## Your objective
Pictures do not belong in the copy. Write out exactly the lines from the one containing "Click the Angels A logo icon" through the end of the data.

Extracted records
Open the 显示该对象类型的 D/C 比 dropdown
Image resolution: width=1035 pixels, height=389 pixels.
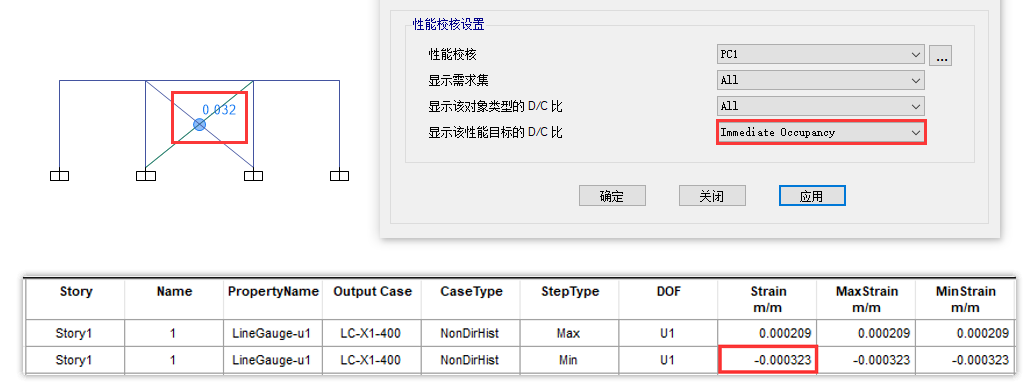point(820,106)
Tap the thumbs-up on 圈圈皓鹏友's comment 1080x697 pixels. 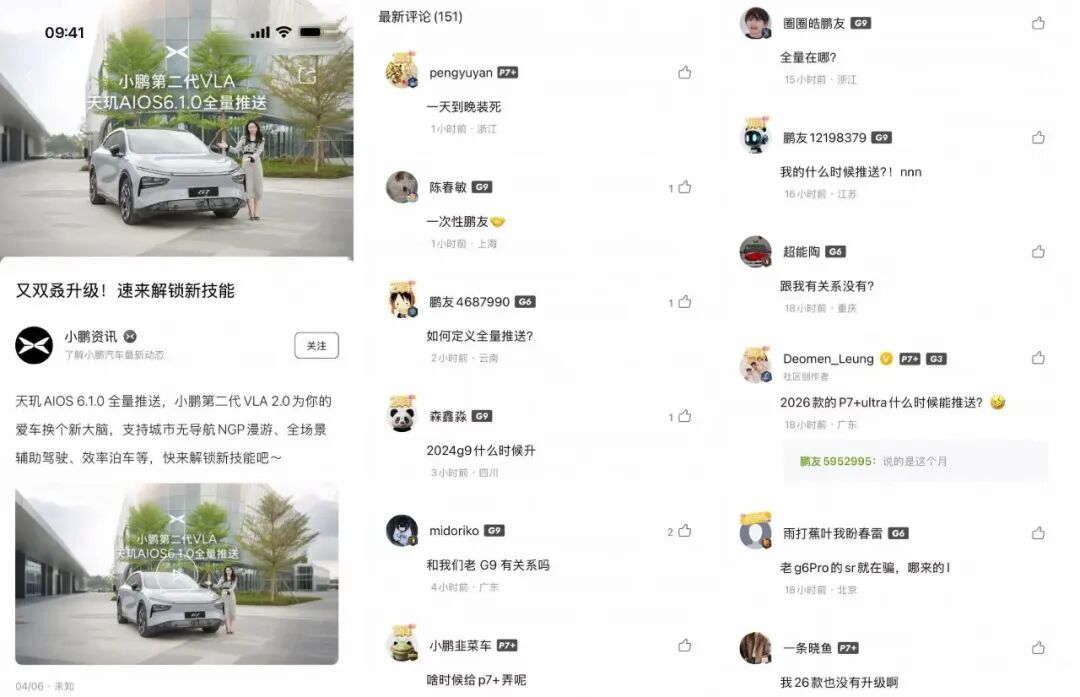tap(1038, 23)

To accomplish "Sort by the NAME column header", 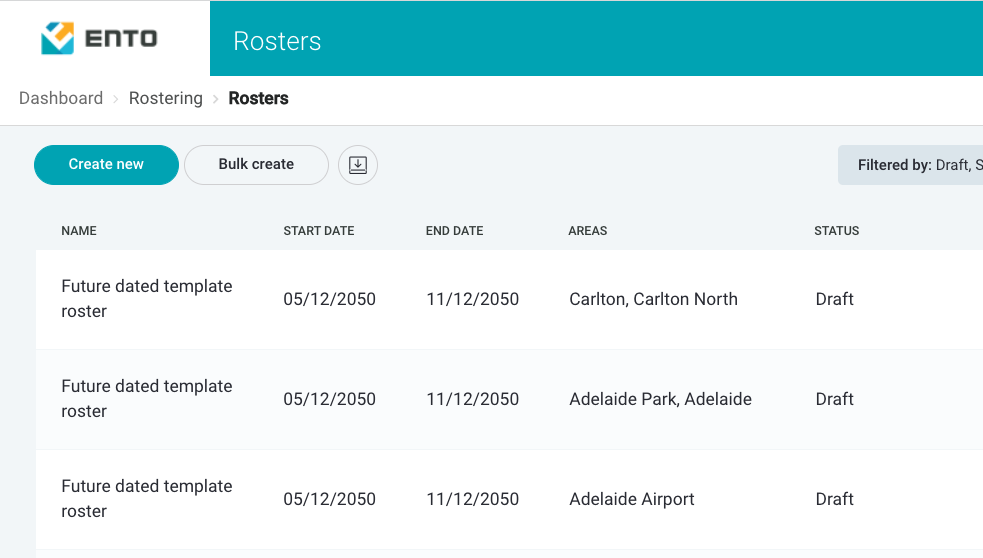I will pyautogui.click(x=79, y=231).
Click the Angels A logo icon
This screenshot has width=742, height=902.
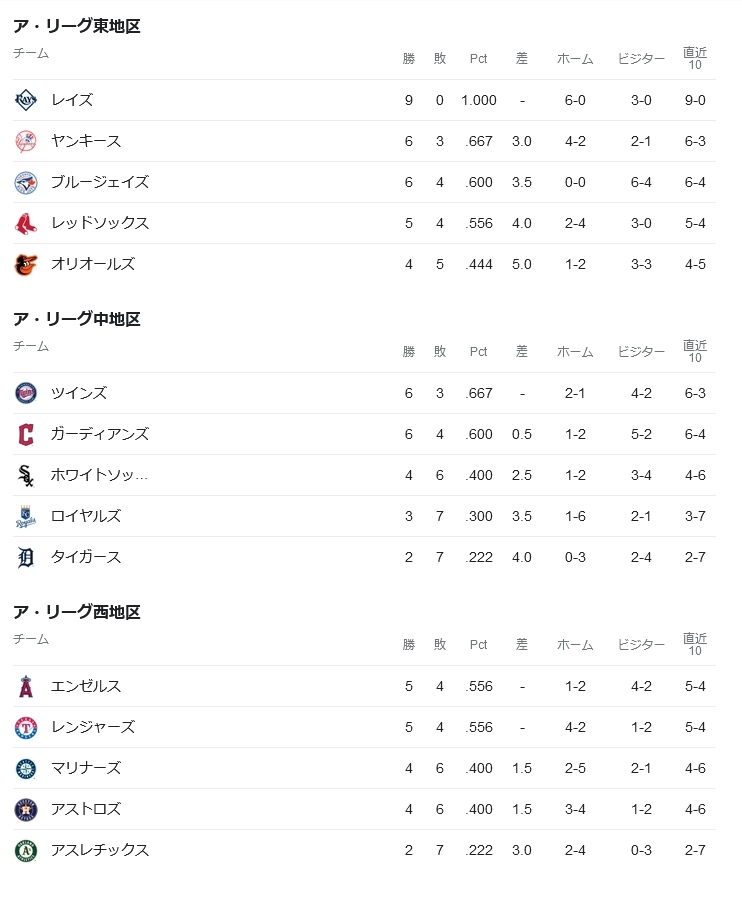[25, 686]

## Task solution
Click the Angels A logo icon
This screenshot has width=742, height=902.
[25, 686]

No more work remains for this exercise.